_Required task_
Copy the following data word for word, everything from the line containing "Task: Click Suivre votre dossier link" down to the line containing "Action: (309, 221)".

Entries for locating words and elements
=======

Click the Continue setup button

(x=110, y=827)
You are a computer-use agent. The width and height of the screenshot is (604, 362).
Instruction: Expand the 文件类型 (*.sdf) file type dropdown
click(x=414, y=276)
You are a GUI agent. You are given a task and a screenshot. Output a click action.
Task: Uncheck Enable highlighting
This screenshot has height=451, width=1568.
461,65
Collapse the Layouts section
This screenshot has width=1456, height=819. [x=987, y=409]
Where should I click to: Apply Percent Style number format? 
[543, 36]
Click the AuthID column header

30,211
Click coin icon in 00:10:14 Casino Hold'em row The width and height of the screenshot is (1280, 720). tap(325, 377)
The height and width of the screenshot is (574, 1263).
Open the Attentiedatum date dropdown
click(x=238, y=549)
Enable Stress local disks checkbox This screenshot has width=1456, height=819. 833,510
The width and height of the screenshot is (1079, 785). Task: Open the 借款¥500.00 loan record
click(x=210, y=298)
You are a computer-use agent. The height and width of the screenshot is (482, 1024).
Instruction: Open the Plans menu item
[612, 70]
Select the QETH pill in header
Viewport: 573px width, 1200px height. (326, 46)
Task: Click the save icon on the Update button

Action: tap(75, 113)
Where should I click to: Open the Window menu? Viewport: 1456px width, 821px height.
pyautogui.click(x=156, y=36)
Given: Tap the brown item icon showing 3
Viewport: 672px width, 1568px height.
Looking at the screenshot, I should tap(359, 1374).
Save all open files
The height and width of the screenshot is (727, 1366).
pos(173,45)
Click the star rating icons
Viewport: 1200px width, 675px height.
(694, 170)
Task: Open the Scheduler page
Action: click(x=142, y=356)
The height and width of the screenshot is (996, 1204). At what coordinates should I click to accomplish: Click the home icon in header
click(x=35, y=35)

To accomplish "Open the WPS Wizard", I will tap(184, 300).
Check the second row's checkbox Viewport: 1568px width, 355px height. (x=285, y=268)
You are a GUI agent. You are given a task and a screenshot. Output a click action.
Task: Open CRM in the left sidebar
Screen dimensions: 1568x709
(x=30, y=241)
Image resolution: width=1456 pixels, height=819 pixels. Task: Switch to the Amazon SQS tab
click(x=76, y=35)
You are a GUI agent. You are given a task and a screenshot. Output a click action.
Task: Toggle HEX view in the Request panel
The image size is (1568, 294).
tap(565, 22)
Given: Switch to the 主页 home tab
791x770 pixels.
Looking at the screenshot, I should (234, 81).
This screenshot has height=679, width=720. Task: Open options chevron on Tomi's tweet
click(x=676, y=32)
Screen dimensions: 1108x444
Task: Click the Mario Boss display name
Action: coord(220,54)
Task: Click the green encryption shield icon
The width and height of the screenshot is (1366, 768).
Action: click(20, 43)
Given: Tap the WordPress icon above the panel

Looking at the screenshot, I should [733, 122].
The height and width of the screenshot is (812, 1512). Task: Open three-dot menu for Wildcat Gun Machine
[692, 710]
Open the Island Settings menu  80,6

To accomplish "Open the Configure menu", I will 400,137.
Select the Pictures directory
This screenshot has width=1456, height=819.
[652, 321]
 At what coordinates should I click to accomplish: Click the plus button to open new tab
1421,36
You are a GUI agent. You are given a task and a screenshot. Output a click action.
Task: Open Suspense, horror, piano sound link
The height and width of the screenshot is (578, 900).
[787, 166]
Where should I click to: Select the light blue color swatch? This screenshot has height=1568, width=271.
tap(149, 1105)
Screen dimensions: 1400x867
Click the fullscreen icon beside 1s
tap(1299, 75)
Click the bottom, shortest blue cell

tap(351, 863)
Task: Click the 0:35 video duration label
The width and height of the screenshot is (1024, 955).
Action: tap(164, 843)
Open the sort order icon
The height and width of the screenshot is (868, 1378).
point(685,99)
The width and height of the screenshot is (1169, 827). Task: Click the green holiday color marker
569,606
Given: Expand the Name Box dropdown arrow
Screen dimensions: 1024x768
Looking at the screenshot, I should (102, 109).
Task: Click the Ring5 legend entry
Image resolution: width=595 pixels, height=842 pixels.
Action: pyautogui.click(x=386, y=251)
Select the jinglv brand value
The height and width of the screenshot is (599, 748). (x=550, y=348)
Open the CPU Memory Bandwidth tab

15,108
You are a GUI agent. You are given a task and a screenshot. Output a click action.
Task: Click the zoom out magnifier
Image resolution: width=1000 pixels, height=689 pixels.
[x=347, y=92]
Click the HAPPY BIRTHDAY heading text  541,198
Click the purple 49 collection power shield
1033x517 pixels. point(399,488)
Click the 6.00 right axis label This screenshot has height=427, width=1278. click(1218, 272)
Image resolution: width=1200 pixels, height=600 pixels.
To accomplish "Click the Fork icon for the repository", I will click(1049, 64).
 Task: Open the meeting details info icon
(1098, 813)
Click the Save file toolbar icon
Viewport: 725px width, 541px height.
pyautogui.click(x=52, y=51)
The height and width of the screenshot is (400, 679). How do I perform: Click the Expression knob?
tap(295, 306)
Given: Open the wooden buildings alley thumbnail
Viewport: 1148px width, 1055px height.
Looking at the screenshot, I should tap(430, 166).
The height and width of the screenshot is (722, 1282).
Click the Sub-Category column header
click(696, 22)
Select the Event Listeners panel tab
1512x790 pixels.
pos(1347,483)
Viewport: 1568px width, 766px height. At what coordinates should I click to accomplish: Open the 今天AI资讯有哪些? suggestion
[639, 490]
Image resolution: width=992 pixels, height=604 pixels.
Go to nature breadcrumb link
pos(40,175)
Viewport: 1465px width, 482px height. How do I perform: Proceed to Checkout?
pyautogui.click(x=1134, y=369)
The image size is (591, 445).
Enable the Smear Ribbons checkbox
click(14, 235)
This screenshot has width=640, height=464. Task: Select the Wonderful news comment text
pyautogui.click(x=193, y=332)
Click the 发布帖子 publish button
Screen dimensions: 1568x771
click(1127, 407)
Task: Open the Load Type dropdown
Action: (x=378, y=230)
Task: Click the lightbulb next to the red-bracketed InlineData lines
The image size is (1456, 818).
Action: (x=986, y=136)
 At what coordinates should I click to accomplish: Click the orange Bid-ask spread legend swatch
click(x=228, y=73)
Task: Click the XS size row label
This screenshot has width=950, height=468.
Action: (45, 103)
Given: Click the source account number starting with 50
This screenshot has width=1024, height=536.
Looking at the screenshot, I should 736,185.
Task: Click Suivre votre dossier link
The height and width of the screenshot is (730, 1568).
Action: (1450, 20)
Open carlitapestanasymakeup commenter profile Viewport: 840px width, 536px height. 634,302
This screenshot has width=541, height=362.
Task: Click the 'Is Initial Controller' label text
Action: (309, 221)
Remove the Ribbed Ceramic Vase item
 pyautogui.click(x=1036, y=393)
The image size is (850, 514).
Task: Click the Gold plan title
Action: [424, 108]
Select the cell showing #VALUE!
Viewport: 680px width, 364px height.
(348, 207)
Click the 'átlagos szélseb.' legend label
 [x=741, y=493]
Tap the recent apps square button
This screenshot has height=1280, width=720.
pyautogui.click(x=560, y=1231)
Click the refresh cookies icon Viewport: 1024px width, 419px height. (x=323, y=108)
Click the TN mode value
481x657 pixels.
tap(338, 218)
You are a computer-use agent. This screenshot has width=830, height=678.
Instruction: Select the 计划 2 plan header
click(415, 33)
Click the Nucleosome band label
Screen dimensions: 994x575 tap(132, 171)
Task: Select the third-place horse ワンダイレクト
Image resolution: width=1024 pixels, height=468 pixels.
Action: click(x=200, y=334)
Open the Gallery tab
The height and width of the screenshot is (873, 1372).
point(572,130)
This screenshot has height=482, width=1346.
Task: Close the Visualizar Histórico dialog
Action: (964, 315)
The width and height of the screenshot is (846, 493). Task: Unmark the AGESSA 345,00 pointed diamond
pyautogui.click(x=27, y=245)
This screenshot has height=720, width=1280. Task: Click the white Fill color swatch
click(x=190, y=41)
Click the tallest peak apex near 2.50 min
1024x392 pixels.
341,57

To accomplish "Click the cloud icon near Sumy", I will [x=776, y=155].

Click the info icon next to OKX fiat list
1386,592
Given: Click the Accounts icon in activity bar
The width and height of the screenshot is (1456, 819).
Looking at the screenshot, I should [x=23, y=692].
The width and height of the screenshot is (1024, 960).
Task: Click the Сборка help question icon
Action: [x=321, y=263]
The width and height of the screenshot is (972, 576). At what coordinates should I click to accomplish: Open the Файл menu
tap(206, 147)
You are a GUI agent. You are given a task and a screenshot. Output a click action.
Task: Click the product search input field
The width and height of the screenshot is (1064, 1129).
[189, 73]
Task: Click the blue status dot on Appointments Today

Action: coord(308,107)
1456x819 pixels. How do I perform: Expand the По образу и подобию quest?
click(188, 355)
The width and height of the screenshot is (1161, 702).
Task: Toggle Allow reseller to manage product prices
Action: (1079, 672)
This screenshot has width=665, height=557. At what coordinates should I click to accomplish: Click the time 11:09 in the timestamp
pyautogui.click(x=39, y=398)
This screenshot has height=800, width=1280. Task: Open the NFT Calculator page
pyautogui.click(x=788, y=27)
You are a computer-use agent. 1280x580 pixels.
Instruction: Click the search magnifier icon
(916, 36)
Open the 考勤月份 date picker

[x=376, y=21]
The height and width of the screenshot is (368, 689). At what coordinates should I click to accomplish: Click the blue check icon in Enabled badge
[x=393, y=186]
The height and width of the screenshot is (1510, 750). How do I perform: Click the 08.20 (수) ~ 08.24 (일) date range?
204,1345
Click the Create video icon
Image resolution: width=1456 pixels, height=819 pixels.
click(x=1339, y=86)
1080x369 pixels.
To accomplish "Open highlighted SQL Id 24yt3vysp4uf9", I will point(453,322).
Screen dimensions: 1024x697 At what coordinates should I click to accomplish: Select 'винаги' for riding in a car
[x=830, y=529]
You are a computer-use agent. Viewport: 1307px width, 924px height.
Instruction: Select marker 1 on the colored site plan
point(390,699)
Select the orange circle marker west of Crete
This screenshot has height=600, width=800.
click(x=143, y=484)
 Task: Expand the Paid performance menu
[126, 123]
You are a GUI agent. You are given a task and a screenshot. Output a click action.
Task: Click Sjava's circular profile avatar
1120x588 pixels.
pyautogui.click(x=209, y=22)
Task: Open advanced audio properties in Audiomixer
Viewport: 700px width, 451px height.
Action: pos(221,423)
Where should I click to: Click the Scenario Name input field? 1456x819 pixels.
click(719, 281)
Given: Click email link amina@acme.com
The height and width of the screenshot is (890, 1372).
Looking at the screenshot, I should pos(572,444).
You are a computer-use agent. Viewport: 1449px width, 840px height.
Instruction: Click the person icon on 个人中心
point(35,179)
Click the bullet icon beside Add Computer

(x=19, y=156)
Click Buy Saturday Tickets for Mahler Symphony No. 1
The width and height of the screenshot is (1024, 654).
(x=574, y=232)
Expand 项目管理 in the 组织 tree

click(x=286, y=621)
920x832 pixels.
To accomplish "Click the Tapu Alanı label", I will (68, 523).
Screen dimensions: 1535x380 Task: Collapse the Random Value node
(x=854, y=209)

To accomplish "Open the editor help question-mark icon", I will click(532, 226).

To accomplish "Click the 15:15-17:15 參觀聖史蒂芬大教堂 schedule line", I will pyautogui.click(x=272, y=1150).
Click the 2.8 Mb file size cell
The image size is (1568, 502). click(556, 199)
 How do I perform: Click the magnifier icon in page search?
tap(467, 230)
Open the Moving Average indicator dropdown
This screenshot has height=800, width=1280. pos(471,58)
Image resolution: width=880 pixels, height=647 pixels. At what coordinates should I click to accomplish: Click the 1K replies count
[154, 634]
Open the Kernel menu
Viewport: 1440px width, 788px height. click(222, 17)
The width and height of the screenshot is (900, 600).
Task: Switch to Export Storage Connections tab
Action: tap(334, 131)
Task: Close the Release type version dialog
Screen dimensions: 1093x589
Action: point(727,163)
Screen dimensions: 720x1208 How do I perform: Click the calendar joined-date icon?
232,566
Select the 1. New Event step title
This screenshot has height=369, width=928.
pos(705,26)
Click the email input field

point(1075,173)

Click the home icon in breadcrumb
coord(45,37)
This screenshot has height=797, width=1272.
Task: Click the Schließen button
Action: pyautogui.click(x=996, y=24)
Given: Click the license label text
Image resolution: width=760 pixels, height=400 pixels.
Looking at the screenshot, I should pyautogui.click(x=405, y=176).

=======

_Task answer_
Task: Click Suivre votre dossier link
The height and width of the screenshot is (730, 1568).
Action: (1450, 20)
Open carlitapestanasymakeup commenter profile Viewport: 840px width, 536px height. 634,302
This screenshot has width=541, height=362.
Task: Click the 'Is Initial Controller' label text
Action: (309, 221)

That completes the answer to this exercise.